MAMA MIGHT BE BETTER OFF DEAD

The Failure of Health Care in Urban America

by Laurie Kaye Abraham

Pub Date: Sept. 1st, 1993
ISBN: 0-226-00138-5
Publisher: Univ. of Chicago

Cool yet compassionate eyewitness report of an inner-city black family's struggle to cope with sickness and poverty.

Abraham, expanding on articles she wrote for The Chicago Reporter, demonstrates brilliantly just how confusing and cumbersome our national health-care system has become. From May 1989 to April 1990, Abraham followed the (pseudonymous) Banes family as its head, Jackie, cared for her bedridden diabetic grandmother; her alcoholic, partially paralyzed father; her drug-abusing husband, on thrice-weekly dialysis following kidney failure; and three young children. The labyrinthine mysteries of Medicare and Medicaid are daunting even to the Yale-educated author, yet Jackie must make what sense of them she can in order to keep her family going. Still, services that might have protected the children's health or lightened the family's burdens often aren't taken advantage of thanks to confusion about how the system works, lack of information, and the overwhelming job of simply surviving from one day to the next. Abraham concentrates on two stories—that of Jackie's grandmother, whose condition worsens, requiring hospitalization, then nursing-home care; and that of Jackie's husband, who receives a second kidney transplant. Both stories raise the issue of rationing: Could the $120,000 spent on the final months of the grandmother's life have been better utilized? How should recipients be selected for scarce organs? Abraham's depiction of the Baneses' plight reveals serious flaws in our health-care system, but the more basic problem is seen to be the devastating social illness of our inner cities, an illness no national health plan can cure.

Abraham doesn't pretend to have the answers—but she illuminates the problems with passion and skill.
# # #
> REQUIRED TASKS
[1] From the book review, list every family member Jackie cares for.
[2] Answer these questions from the book review:
(a) During which months did Abraham follow the Banes family?
(b) How much money was spent on the final months of the grandmother's life?
(c) Who published the book?
[3] Rewrite the part of the book review starting with "The Failure of" and going on through "sickness and poverty.", swapping "eyewitness" for "firsthand".
# # #
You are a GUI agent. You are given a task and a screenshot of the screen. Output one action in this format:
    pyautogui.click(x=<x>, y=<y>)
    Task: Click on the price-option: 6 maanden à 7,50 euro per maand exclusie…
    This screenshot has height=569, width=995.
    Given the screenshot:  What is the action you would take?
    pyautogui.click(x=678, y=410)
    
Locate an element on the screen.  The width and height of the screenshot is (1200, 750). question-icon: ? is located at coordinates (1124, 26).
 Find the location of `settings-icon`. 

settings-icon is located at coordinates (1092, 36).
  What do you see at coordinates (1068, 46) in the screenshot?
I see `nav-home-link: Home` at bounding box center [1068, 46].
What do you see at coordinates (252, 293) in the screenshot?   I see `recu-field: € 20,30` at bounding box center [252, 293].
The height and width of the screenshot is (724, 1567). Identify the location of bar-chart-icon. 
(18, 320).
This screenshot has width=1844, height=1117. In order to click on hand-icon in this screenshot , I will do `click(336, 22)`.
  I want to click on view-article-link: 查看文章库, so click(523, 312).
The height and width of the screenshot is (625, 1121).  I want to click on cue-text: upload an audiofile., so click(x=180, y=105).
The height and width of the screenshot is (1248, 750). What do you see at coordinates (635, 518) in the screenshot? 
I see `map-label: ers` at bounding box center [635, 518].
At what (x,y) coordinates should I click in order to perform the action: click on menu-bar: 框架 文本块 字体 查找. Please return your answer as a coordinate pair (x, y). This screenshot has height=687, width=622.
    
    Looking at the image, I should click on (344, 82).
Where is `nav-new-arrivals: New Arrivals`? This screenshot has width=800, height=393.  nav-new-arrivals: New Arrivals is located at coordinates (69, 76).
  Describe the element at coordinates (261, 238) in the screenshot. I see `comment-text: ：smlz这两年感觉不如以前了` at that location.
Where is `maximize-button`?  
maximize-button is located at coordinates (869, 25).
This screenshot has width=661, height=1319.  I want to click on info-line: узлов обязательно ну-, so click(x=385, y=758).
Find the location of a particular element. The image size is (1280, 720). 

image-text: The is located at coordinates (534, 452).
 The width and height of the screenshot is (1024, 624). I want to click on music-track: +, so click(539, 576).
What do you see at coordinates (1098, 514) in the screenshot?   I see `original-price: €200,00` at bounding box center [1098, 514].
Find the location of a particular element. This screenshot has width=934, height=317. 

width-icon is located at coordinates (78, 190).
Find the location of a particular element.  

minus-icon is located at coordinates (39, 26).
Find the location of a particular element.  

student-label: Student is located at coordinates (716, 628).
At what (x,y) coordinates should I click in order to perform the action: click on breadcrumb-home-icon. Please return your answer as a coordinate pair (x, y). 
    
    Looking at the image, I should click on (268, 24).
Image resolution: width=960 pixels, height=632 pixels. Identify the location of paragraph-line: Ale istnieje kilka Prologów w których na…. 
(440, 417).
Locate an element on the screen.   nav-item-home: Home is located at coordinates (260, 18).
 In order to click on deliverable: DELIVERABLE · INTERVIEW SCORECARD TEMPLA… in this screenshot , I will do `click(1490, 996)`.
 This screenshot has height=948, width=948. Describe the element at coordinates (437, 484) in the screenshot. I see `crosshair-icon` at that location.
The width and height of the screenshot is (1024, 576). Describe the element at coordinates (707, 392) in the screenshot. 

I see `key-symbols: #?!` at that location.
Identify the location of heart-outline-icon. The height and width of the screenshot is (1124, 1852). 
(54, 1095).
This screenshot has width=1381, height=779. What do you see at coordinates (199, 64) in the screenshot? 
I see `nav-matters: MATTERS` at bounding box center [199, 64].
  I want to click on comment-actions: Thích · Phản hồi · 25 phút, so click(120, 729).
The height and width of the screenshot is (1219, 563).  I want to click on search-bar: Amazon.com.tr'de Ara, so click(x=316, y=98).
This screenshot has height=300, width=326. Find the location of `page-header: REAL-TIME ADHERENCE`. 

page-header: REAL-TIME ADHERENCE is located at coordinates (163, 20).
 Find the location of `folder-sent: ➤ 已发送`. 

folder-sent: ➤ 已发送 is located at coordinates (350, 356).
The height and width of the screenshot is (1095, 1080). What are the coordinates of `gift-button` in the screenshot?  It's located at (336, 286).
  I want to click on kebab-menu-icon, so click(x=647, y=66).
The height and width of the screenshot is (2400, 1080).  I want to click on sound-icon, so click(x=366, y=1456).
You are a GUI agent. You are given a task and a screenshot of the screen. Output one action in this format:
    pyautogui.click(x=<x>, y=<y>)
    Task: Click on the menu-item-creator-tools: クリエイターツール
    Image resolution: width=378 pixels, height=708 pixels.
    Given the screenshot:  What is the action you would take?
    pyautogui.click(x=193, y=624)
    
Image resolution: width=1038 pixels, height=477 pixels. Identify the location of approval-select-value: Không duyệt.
# # #
> SOLUTIONS
[1]
- Her bedridden diabetic grandmother
- Her alcoholic, partially paralyzed father
- Her drug-abusing husband, on thrice-weekly dialysis following kidney failure
- Her three young children

[2]
(a) From May 1989 to April 1990.
(b) $120,000.
(c) Univ. of Chicago.

[3]
The Failure of Health Care in Urban America

by Laurie Kaye Abraham

Pub Date: Sept. 1st, 1993
ISBN: 0-226-00138-5
Publisher: Univ. of Chicago

Cool yet compassionate firsthand report of an inner-city black family's struggle to cope with sickness and poverty.